I understand for some people who do not work in health care, or who do not have loved ones working in health care, it may be hard to understand the true impact that COVID-19 is having on peoples' lives. I understand that some may be denying their own reality because of fear of the unknown. I understand that amongst all this chaos and unfamiliarity, we are all trying to process what is happening. But remember that everyone is processing this differently, so I urge you to think before you speak. You don’t know who will be triggered by the fear, anxiety, trauma, feelings of aloneness, and extreme pain that one may be going through at this time.

While I have seen awareness, I have also seen ignorance. While I have seen compassion and kindness, I have also seen greed and neglect. While I have seen selflessness, I have also seen selfishness. Being told to stay in the comfort and safety of your own home is not a punishment; it is a privilege. So be grateful for that, because right now, there are people who don’t have that option. You are being asked one simple thing, to STAY HOME. So please just do it.

Do it for the health care workers on the front lines who are working tirelessly day in and day out, risking their own lives to save the lives of others. The same health care workers who are pulling masks and gloves from the day before out of a brown paper bag due to the limited supply of personal protective equipment. Do it for our first responders, child-care workers, sanitation workers, grocery store workers, and all of our other everyday heroes who deserve equal acknowledgement and admiration. Do it for the elderly, the children, and your own family whose lives are all at risk.

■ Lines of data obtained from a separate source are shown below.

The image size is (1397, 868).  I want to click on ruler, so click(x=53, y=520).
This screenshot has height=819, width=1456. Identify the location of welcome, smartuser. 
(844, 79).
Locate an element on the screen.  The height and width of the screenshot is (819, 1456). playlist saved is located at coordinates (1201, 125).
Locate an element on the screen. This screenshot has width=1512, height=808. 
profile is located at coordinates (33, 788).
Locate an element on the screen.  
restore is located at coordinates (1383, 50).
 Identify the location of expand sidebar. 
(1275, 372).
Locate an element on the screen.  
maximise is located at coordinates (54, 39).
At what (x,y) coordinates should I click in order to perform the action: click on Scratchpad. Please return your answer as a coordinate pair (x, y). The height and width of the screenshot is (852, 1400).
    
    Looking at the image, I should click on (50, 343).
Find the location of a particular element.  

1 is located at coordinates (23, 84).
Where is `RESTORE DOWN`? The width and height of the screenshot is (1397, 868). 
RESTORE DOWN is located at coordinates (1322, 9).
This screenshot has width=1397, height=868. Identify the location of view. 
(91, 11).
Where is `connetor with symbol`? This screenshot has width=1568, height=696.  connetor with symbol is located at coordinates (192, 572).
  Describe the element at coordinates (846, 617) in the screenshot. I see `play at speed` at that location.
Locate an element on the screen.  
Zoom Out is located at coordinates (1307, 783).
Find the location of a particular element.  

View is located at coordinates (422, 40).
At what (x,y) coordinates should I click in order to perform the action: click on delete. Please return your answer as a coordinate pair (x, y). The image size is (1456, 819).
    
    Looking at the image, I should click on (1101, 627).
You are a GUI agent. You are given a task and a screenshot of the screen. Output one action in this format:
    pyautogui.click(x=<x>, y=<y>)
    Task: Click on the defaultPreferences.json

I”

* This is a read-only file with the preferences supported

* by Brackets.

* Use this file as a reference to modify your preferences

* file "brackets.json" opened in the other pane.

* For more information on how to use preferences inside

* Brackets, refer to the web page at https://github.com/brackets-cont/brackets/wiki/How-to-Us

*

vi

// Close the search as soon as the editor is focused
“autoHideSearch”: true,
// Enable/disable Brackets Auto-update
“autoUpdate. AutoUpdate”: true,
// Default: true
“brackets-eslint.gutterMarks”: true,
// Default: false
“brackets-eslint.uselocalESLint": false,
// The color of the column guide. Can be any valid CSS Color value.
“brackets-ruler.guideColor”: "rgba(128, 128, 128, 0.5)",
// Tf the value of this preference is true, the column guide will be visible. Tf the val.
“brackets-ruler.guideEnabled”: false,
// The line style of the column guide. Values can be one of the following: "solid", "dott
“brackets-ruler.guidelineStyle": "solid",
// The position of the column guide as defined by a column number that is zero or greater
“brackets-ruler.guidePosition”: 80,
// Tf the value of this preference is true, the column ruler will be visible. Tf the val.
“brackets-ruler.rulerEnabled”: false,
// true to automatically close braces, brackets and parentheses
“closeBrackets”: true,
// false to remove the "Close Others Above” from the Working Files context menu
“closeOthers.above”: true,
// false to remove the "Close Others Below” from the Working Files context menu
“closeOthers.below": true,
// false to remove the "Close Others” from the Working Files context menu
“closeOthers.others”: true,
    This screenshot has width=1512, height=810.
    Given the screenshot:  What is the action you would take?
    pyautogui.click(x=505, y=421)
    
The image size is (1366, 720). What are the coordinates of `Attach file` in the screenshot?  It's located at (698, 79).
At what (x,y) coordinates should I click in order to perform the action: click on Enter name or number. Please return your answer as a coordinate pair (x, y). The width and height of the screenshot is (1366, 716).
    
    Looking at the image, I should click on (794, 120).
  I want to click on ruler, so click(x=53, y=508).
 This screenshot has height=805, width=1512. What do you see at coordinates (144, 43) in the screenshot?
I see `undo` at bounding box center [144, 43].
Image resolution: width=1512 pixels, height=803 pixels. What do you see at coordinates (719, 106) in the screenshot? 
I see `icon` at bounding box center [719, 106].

Thank you to those out there who are working diligently to help put an end to this pandemic. And thank you to those out there who are staying committed and putting forth effort to stay home. You are making a bigger difference in this world than you may realize. You are appreciated, you are loved, and you are not alone in this.

Montara Tomasetti is a graduate student at the University of Connecticut and will graduate in May with a Master's in Special Education degree. Montara plans to work with children on the autism spectrum. She lives in Waterford.